For customers coming to the Q3 from smaller, lighter cars – a significant proportion, according to Audi – the resemblance will likely be welcome. Anyone expecting a capability to venture far from the road will be less happy, but the Haldex four-wheel drive should be sufficient to help you through any gentle winter flurries and over the occasional grassy slope.

Arguably more important than the ‘quattro’ badge are Audi’s optional Drive Select system and the adaptive dampers. Drive Select allows the driver to choose between Auto, Comfort, Dynamic and Efficiency modes, which adjust the throttle response, transmission, steering and – provided you have additionally specified the adaptive dampers – suspension settings.

In its default Auto mode, the Q3 will surf its sportiest set-up in reasonably contented fashion, but most UK buyers will want to invest in the system (and uprated dampers) to access Comfort, which further dulls the sharp edges of abrasive local roads.

Even so equipped, the car is not class-leading in its ride quality. While it refuses to crash over suspect surfacing, the Q3 can struggle to completely settle without gently relaying to the driver every foible its tyres find.

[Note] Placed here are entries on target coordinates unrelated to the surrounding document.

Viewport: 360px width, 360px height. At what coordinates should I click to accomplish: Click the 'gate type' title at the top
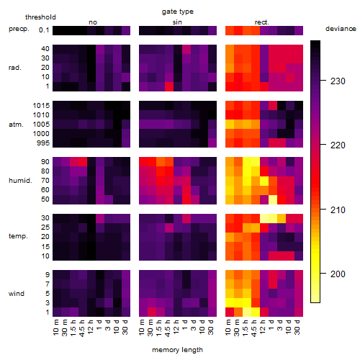[x=178, y=12]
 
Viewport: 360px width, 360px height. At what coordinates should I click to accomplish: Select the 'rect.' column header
[x=262, y=22]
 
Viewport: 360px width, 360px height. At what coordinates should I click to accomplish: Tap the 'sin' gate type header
[x=177, y=22]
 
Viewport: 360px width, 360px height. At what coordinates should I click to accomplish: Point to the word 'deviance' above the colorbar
[x=341, y=29]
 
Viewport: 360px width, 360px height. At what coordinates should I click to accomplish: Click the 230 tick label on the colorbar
[x=338, y=81]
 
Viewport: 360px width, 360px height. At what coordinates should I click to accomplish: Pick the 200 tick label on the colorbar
[x=338, y=274]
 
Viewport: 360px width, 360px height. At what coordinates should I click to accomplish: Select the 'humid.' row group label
[x=20, y=181]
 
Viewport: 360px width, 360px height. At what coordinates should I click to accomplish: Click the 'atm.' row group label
[x=16, y=125]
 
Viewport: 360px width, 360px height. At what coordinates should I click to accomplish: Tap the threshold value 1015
[x=41, y=105]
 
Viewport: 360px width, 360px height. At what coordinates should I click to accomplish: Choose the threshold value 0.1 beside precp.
[x=44, y=30]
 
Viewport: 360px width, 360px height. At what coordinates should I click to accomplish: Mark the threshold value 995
[x=43, y=143]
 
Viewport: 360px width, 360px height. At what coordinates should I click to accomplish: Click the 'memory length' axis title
[x=177, y=350]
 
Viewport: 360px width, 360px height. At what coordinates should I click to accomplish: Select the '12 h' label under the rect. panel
[x=262, y=327]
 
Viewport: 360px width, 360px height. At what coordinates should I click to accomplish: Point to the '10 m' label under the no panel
[x=55, y=328]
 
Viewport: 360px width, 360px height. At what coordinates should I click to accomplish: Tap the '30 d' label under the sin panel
[x=210, y=328]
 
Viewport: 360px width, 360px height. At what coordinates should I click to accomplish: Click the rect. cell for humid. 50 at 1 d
[x=273, y=199]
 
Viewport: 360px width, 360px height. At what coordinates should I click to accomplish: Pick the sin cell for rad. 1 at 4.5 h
[x=169, y=86]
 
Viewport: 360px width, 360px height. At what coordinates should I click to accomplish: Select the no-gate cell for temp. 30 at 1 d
[x=100, y=218]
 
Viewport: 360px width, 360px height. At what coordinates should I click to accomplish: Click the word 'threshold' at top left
[x=40, y=17]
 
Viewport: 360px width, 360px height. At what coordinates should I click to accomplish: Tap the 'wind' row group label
[x=17, y=294]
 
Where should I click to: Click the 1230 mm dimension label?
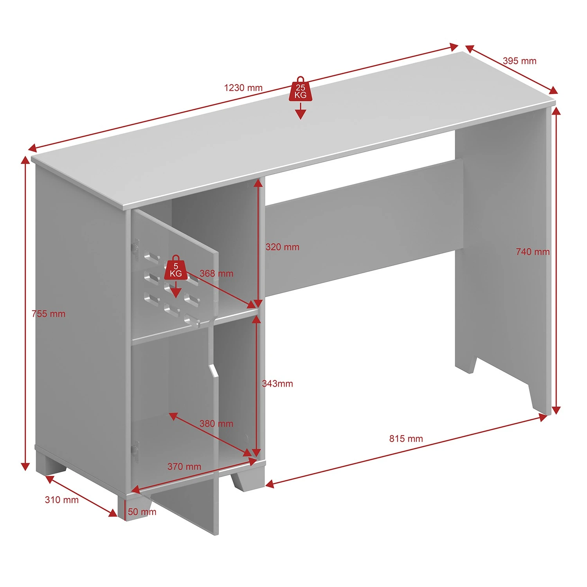(x=243, y=88)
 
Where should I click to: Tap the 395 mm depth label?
(x=519, y=61)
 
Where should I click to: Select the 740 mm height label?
(x=532, y=252)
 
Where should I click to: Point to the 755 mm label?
(x=49, y=313)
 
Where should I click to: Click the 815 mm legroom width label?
(x=406, y=438)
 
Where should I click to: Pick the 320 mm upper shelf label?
(x=282, y=247)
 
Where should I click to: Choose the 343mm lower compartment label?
(x=277, y=384)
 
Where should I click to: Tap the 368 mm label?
(x=216, y=274)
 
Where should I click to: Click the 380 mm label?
(x=216, y=423)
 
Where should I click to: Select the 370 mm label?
(x=184, y=466)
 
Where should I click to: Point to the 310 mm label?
(x=61, y=500)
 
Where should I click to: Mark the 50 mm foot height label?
(x=142, y=512)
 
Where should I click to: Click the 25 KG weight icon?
(x=301, y=90)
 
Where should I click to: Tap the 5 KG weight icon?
(x=176, y=268)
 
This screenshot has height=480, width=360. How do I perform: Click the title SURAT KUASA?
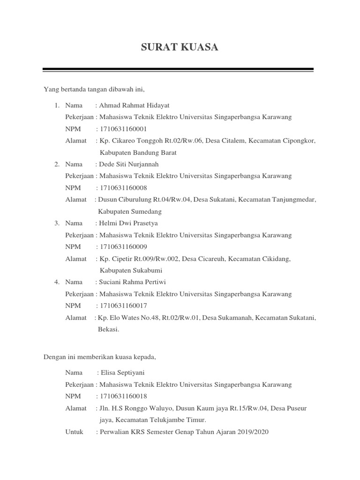[180, 48]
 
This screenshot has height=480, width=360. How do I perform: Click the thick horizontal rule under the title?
[178, 70]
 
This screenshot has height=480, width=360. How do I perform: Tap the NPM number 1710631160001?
[120, 129]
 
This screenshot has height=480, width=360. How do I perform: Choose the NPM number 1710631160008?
[120, 188]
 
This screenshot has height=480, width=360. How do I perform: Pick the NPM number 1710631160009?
[120, 247]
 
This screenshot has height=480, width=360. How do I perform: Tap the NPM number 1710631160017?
[120, 306]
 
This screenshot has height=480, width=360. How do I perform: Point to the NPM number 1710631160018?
[120, 397]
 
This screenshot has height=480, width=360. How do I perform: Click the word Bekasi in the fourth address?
[108, 330]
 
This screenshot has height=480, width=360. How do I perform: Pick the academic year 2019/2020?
[253, 432]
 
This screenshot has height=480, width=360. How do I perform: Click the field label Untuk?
[75, 432]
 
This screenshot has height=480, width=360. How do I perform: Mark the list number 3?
[56, 223]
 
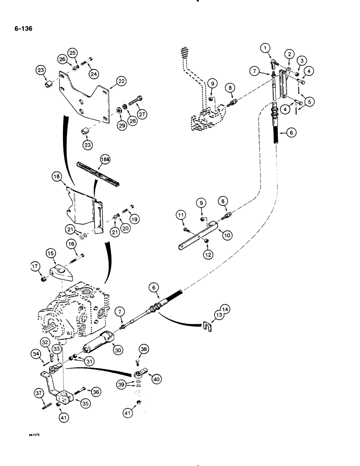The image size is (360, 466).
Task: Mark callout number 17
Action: tap(35, 267)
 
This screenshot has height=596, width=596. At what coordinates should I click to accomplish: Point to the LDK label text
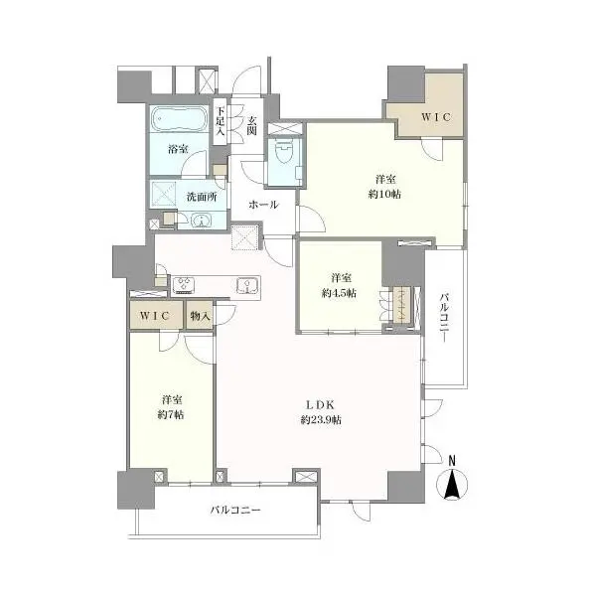[x=319, y=405]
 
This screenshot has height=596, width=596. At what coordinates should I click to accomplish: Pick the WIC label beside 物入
[x=156, y=316]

It’s a distraction the driver could do without as he or she is likely to be busy negotiating the fog of uncertainty that characterises the car’s steering. Misjudged inputs and unintelligible feedback are an unwanted accompaniment to the brisk progress that the Audi Q3 is otherwise quite capable of.

MPG & RUNNING COSTS

Audi q3 3

The entry-level 2.0 TDI with front-wheel drive makes the Audi Q3 seem like excellent value when you line it up next to the Range Rover Evoque, but the Q3 is also a slightly less capable and appealing vehicle if you can’t afford the right options.

In entry-level Sport form, the Q3’s equipment roster is pretty decent. It has everything you might reasonably want, including a particularly useful sound system with extensive connectivity.

Fuel efficiency proved good, if not quite class leading

Fuel efficiency across the range proves good, if not quite class-leading, but if economy is your primary concern then the lower-powered TDI model is the one to go for. The petrols, meanwhile, record less enticing economy figures that are some way further down eco-friendly order.

Build quality and reliability is generally very good too, and Audi's dealers are typically attentive and offer a high standard of customer service.

Demand on the used market keeps used values keen, so choose the right engine, with the right specification, and you'll enjoy stronger residual values than the equivalent BMW X1.

VERDICT

Audi Q3 rear quarter

The increasingly popular compact SUV market seems ready-made for Audi’s covetable brand.

You could, admittedly, buy a very well-equipped Skoda Yeti for a similar price to an entry-level Q3, which may be more appealing to some buyers.

The Q3 is competent rather than seriously impressive

The trend-conscious customer base is likely to prove highly receptive to the super-slick product positioning that has become a cornerstone of Audi’s success, and which the Q3 represents, however.

If you're sold on Audi's premium-quality build and associated kudos, and want an SUV's raised ride height and over-hedge viewing facility, then the Q3 is the way to go.

It's a well honed car, one that effortlessly perpetuates a seamless experience of attainable upmarket packaging. But, separated from its aspirational starch, the new Q3 is commendably competent rather than seriously impressive.

Objectively, it earns few significant demerits, but there is a familiar sterility to the way the Audi Q3 drives. That it refuses to sparkle dynamically will hardly matter to most of its intended buyers, though. The Q3 is highly competent, refined, beautifully finished and tastefully styled.

Which, ultimately, is why Audi sold nearly 100,000 of them in 2012 alone.